▶ Instructions for the task
Lines from the listing that hold the string "computer" are what you should return.

• • • •

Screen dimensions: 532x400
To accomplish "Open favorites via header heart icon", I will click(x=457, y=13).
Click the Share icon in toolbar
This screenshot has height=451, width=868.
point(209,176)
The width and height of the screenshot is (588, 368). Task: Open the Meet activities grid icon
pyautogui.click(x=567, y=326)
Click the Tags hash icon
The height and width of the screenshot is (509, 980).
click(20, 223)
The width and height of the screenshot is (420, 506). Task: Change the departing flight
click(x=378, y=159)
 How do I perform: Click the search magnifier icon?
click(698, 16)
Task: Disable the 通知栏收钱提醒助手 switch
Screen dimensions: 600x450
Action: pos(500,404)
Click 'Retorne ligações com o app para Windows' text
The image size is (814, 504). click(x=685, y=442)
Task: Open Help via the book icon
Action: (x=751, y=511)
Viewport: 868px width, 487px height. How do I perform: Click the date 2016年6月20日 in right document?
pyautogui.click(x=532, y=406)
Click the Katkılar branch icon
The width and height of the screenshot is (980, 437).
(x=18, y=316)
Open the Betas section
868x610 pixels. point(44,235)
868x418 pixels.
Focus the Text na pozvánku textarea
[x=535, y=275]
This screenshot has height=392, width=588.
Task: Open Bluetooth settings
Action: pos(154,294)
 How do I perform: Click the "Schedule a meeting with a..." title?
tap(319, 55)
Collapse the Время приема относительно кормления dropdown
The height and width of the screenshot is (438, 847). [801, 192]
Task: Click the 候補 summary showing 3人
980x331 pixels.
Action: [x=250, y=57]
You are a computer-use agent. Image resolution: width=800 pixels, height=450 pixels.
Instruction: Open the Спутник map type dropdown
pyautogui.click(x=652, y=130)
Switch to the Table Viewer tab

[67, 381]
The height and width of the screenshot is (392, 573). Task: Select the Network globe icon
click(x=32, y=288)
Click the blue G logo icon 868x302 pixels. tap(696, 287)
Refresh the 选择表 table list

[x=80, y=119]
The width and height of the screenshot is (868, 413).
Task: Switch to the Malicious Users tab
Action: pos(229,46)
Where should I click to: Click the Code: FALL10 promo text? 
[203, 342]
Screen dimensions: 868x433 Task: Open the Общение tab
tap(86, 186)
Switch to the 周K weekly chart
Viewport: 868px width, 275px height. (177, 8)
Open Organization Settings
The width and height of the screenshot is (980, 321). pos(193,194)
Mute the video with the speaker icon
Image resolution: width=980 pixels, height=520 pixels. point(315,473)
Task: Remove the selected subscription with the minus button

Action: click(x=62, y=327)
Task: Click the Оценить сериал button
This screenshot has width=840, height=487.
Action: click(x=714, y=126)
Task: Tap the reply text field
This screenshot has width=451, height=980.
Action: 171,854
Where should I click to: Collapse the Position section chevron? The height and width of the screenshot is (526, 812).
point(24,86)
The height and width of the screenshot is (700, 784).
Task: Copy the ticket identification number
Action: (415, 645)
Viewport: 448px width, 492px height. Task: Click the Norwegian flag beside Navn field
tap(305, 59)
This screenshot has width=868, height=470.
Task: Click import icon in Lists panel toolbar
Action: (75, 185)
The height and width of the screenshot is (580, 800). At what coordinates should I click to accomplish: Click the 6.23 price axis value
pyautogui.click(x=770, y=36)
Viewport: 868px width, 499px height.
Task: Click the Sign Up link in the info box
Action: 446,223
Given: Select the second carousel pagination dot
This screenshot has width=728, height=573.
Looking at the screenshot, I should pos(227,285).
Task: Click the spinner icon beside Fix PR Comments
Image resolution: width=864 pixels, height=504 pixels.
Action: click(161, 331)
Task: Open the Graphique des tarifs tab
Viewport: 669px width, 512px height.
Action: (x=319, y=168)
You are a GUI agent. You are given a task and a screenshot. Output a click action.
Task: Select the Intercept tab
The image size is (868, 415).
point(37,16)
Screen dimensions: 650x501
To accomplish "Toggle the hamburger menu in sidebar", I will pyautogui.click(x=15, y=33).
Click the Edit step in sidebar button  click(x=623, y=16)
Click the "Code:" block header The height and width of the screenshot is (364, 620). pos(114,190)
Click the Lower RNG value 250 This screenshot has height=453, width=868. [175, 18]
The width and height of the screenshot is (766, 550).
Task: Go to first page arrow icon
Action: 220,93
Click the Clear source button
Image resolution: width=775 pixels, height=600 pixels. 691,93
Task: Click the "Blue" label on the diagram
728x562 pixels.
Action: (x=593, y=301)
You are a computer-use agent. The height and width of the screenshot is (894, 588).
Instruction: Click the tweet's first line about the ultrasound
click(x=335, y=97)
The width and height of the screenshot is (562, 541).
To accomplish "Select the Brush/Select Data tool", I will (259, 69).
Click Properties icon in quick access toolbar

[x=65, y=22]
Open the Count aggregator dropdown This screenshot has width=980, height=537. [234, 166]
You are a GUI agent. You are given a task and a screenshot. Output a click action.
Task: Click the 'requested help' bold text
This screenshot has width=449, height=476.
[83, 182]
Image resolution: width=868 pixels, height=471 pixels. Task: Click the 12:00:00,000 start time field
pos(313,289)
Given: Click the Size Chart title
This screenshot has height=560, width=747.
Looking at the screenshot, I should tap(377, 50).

• • • •

▶ Response below
You are a computer-use agent. Image resolution: width=800 pixels, height=450 pixels.
You are a computer-use agent. The height and width of the screenshot is (894, 588).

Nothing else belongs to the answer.